В подобных случаях из подсознания являлся прежний неизвестный человек, пытаясь убеждать его в мыслях. «Может быть, он и прав», – говорил он себе, убеждая в необходимости не только Храма, но и отдельного интернационального государства, Империи любви, наподобие империи Ватикана, как в самой отдаленной реальности. Конечно, он по-прежнему относил это к неким фантазиям и продолжал отмахиваться от них.

Что-то подобное этому появлялось у него еще при исполнении интернационального долга в Афганистане, но тогда мысли были мимолетными, обусловленными кровавыми ужасами войны. Степень его любви к своим собратьям и стране определялась степенью его жестокости в бою. Однако то, что любовь больше интернациональна, чем национальна, он был убежден и тогда, и сейчас.

В мыслях он по-прежнему называл ее пленительной страстью здравого ума, призванного Богом объединить мир на каком-то общем согласии и интересе. Размышления о том, когда бы ни смерть и страх, а любовь и добро дарили право на власть, все-таки не покидали его. Убеждался в мыслях, что интернациональную политику и идеологию может проводить в полном объеме только интернациональное государство или сознание, воспитанное в подобном. Только оно может приговорить к смерти неопределенное сознание и Царство неопределенного знания. Законы существующих национальных государств всегда отторгали возможность соединения разноликой морали и единого соответствующего права. Единое мнение и различные связи в согласии без противоречий, в нормах приличия, путеводной звездой к любви не сияли, это постоянно разрушала вражда народов и борьба элиты за свою самость. Однако последнее время для него проблемы любви как проблемы мира и всего сообщества людей волновали уже меньше всего

– Если на этом уже сейчас можно что-то заработать или просто не разориться, – говорил он сам себе, – то все-таки надо искать приемлемые формы.

В этом он пытался найти что-то, что уже есть в любовных формах других стран, и идти вперед.

Ему в душе и втайне от всех нравился свой проект Храма, не возможной золотой жилой, а красотой и возможной масштабностью традиций и любовных обрядов, которые начал изучать. Так, обратил внимание, что в Китае существует прокат невест и родителей. Не оставил без внимания и послеразводные обряды успокоения и вселения надежд, что он со временем думал как-то использовать. В некоторых странах существовали и конкурсы красоты не только дам, но и мужчин. Задумываясь и над подобными явлениями, заметил, что во время проведения их молодежь мужского и женского пола, выступая друг перед другом с танцами, песнями и играми с древних времен, приобщались к общению и миру. Каждый мог проявлять свою любовь к своему избраннику или избраннице не только по внешней, но и по душевной привлекательности. Одни раскрывали в этом свою духовную значимость, а присутствующие зрители оценивали, определяя лучших, и обожествляли их, наделяли привилегированными правами.

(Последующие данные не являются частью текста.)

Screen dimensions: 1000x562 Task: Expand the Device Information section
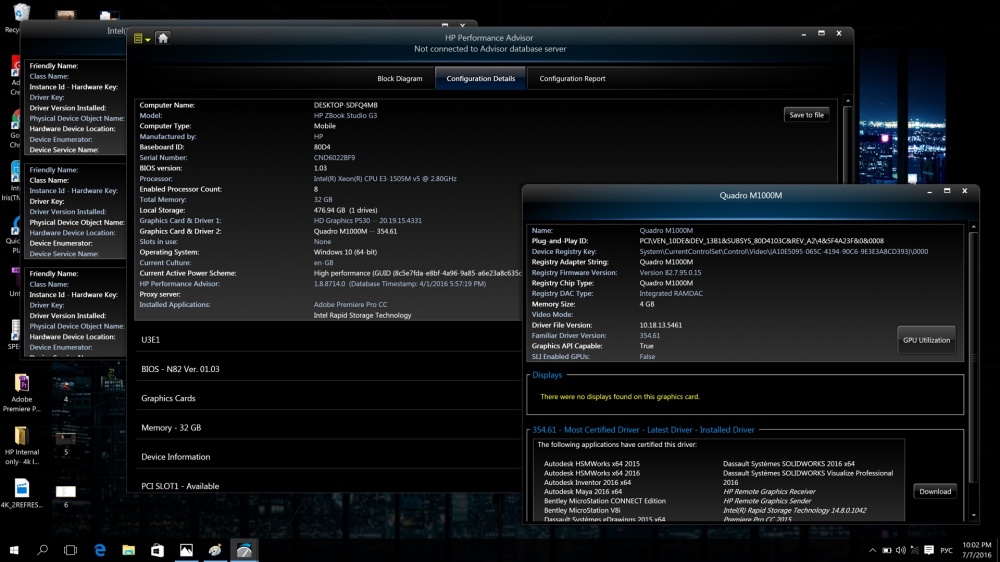point(176,457)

«Интересные традиции, а если что-то подобное сформировать как ритуал обязательного общения и представления, по их оценке, неких льгот в кафе любви и за участия в мероприятиях общения, то это может быть стимулом, – размышлял он. – Значит, в моем заведении можно было бы сделать и так, чтобы люди искали свою гармонию». Именно поиск этой гармонии должен был, по его намерению, стать религией заведения и может даже человечества, в которой оно потеряет смысл к агрессии в хаосе произвола и сможет реализовать свой инстинкт веры в любовь.

Предполагал в фантазиях, что когда-нибудь могут появиться и роботы, заменяющие любовных партнеров и даже детей для обучения родительским обязанностям. В этом случае их не нужно будет кормить и тратить свое время на воспитание, а интеллектом и послушностью они могут быть выше живых представителей. Возможно, настоящих детей будут уже скоро воспитывать только специалисты и очень любящие родители, заслужившие это право. Однако так или не так, может быть или совсем не быть, но все это необходимо приводить в единую систему, и если это делать через веру в неких храмах святости, то это лучший выход решения любовных проблем.

В таком подходе современном могут появиться и дизайнеры любви, семьи и общения. Для того же, чтобы человечество не забыло историю развития натуральной любви, им нужны будут примеры, обряды и история морали, как и новые ее варианты, которые исключили бы стрессы и трагедии, порождаемые любовью. В этом без музея традиций и примеров – понимающе убеждал себя он – обойтись будет нельзя. Все лучшее и возможное планировал так или иначе при необходимости воспроизводить в сводах своего Храма.

Претендентами на освещение могли быть не только демонстрации разных традиций народов мира. Полезным могло быть и искусство раскрытия женственности дамами, что как цветы неба и сердца представляют гетеры в Греции, гейш Японии и абсарки из индийской мифологии. Подобные им представители могли бы помогать бороться с мужским и женским одиночеством. Ими можно было исключать душевные трагедии и не только. Кроме этого, в таком интимном общении могли бы исключаться имущественные претензии. Современный же интим законен только в браке, при котором сразу возникают имущественные и нравственные проблемы. Вот тут как ни крути, с божественной правовой доступностью и отношения любовной страсти без традиционного брака могли бы как-то быть узаконены. Усмехаясь над своими мыслями, говорил себе: «Здесь хоть кишки вороти, хоть яйца рви, а танцующие небес цветы будут нужны для святого общения с рассказами и демонстрацией верности и любви. Ныне в некоторых странах подобные представители не считаются проститутками, а многим ставили даже памятники, как фавориткам знати. И почему что-то из этого общения в каких-то формах нельзя воспевать для всех? А для подчинения этой стихии разуму и счастливому сотворению жизни, кроме веры и Храма, ничего не подойдет».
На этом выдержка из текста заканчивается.